Again, serious lenders actually read the reports, not just the scores.   The scoring system is a triage method to quickly screen applicants, not a means of automatically approving them for loans - in most cases.   If you have a low score, you are knocked out of the approval process.  If you have a high score, you pass that part of the application test.   But a lender will likely look beyond the score to see your overall picture - how much debt you have, how many open lines of credit you have, what your income is, and so forth.

You would think a great credit score would qualify you for a loan.  Think again.  Credit scores are merely a screening tool, not an approval tool.

For example, you would think with a credit score of over 800, I could just borrow as much money as I wanted to.  This is not the case.   How much you can borrow and whether you can borrow depends on your income (ability to pay back), your current debt load, and a whole host of other factors.   Your credit score is just a screening tool, not an approval tool.   Just because you have an 800 credit score doesn't mean you are pre-approved to borrow a million dollars, if your annual income is under $50,000.

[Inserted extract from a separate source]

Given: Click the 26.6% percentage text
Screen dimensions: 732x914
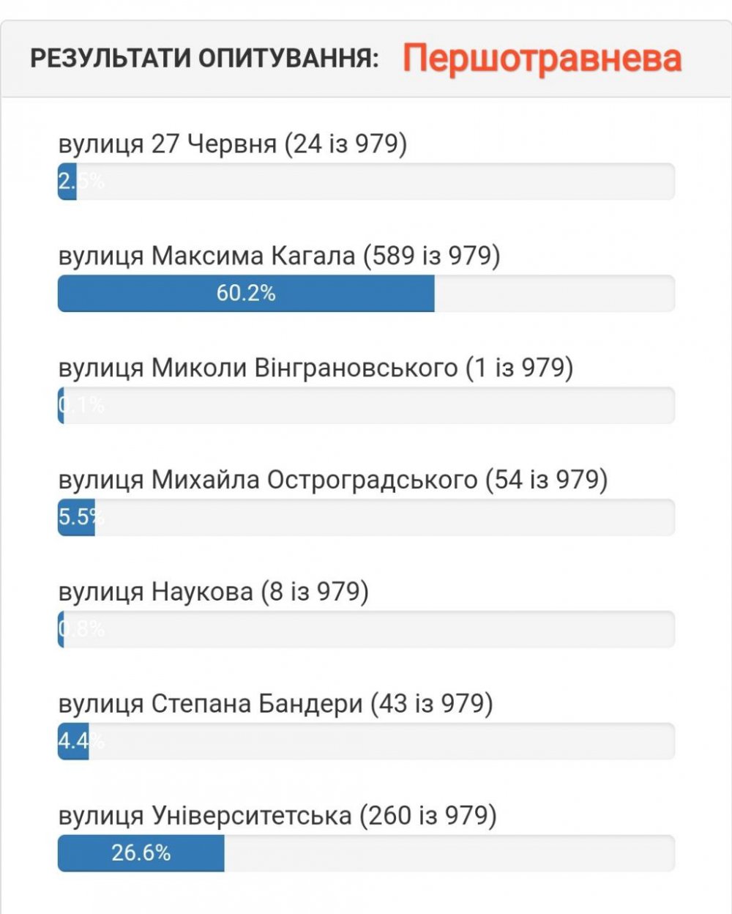Looking at the screenshot, I should 141,853.
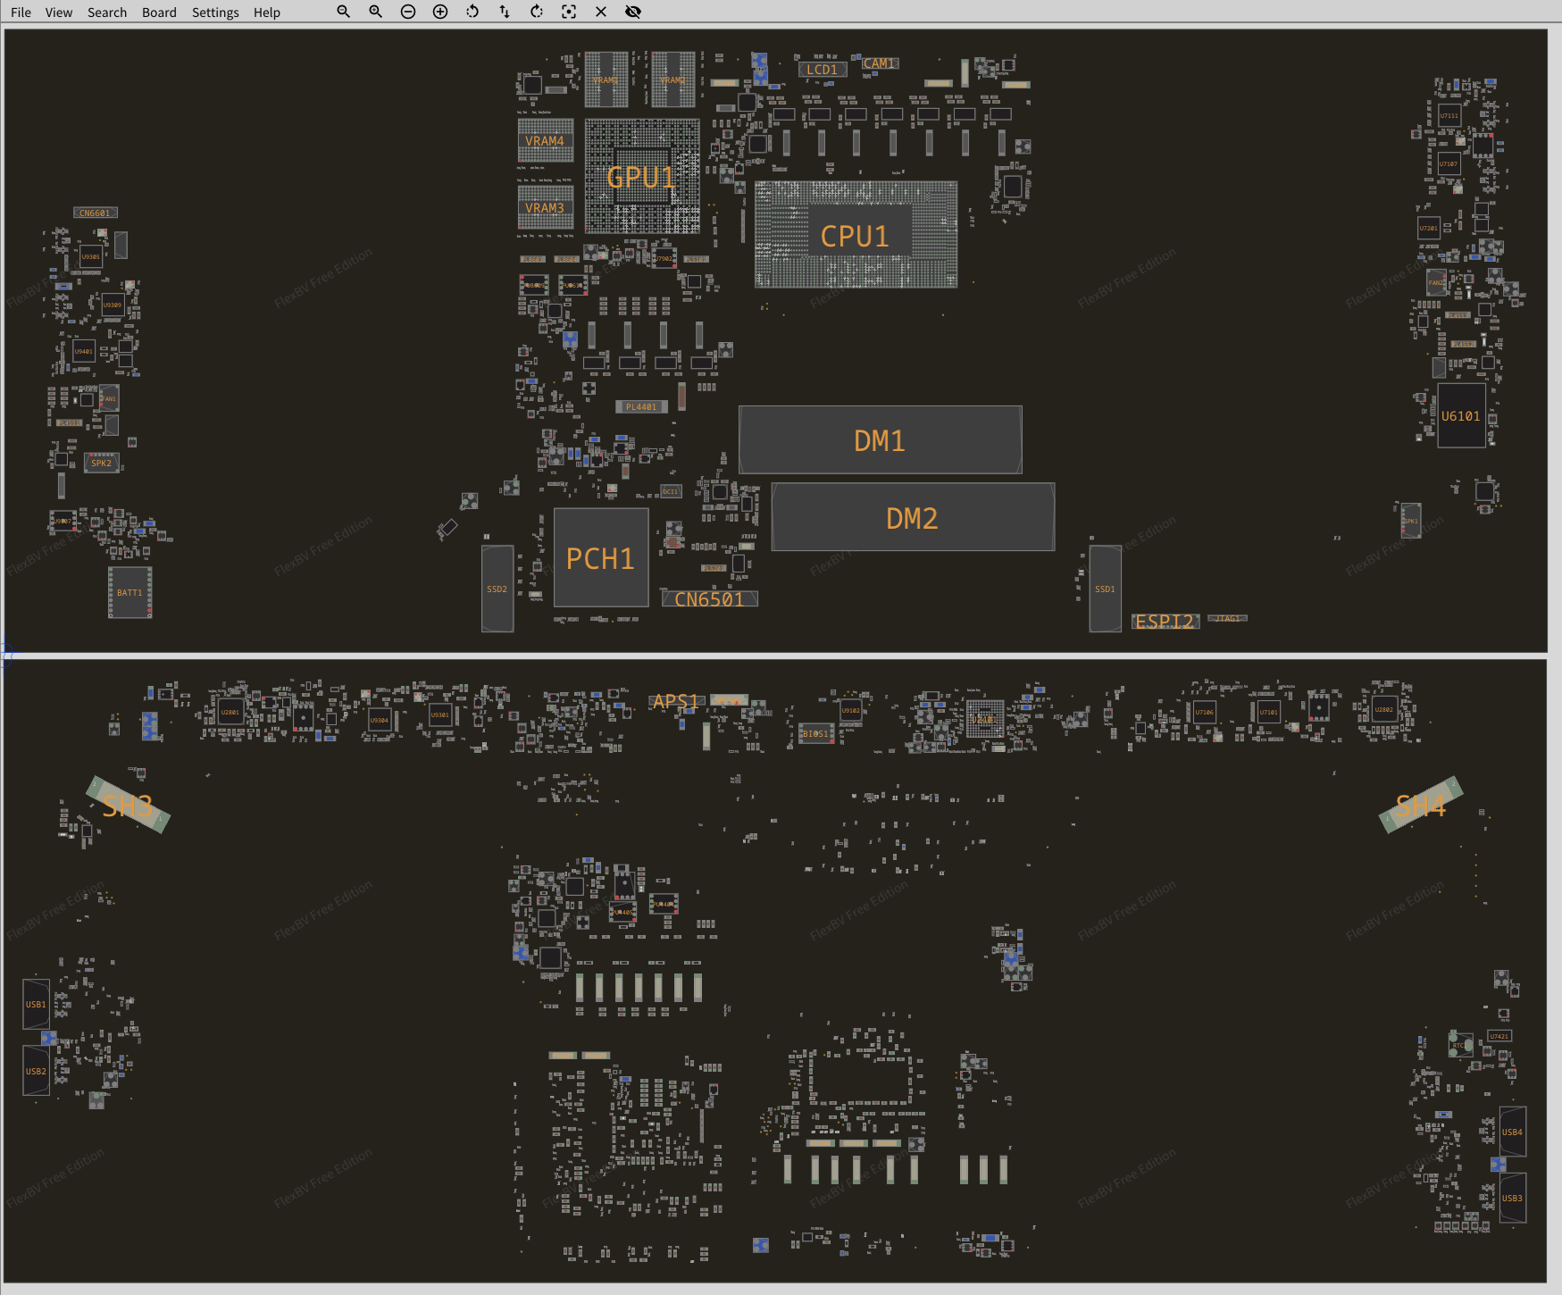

Oddly enough, at one time in my life, I had well over a million dollars in debts (commercial mortgages, mostly) and my credit score was not nearly that high.   I did, however, have verifiable income in the six-figure range.   As it turns out, ability to pay back, in terms of available income, was more important than whether I still had my Sears credit card from high school.

Credit scores will never be an absolute thing.  Even under this new proposed score, there will still be people who find ways to "game" the system to try to improve their scores - maybe a point or two.   But as I noted in many, many postings, obsessing about your credit score, beyond a certain point, is fruitless.  Pay your bills on time, don't borrow more than you need, and it will take care of itself.

People who obsess about credit scores also are often the same people who obsess about borrowing money as if borrowed money was income or some special treat, and not an onerous burden to be paid back with interest.   It is funny, but the vast majority of Americans really are math-illiterate and think they can get themselves out of a jam by borrowing money or that poverty can be solved by borrowing money (and not to start a business, but to buy a flat-screen TV).

Consumer borrowing is just throwing gasoline on the fire of debt and poverty.  You can't borrow your way out of poverty and you can't borrow your way out of debt (in most cases).   And no, there isn't a "secret handshake" way of borrowing money and just walking away from the debt - even in bankruptcy.

So, this proposed new credit score is an improvement, but it still doesn't mean all that much.  If you are bowing down and praying at the altar of the almighty credit score, something is wrong in your life.  And yes, there are websites and discussion groups that some people visit daily just to discuss their credit score and how to improve it.   This is a distortion of reality and real life.

You are not your credit score.  You are not your debts!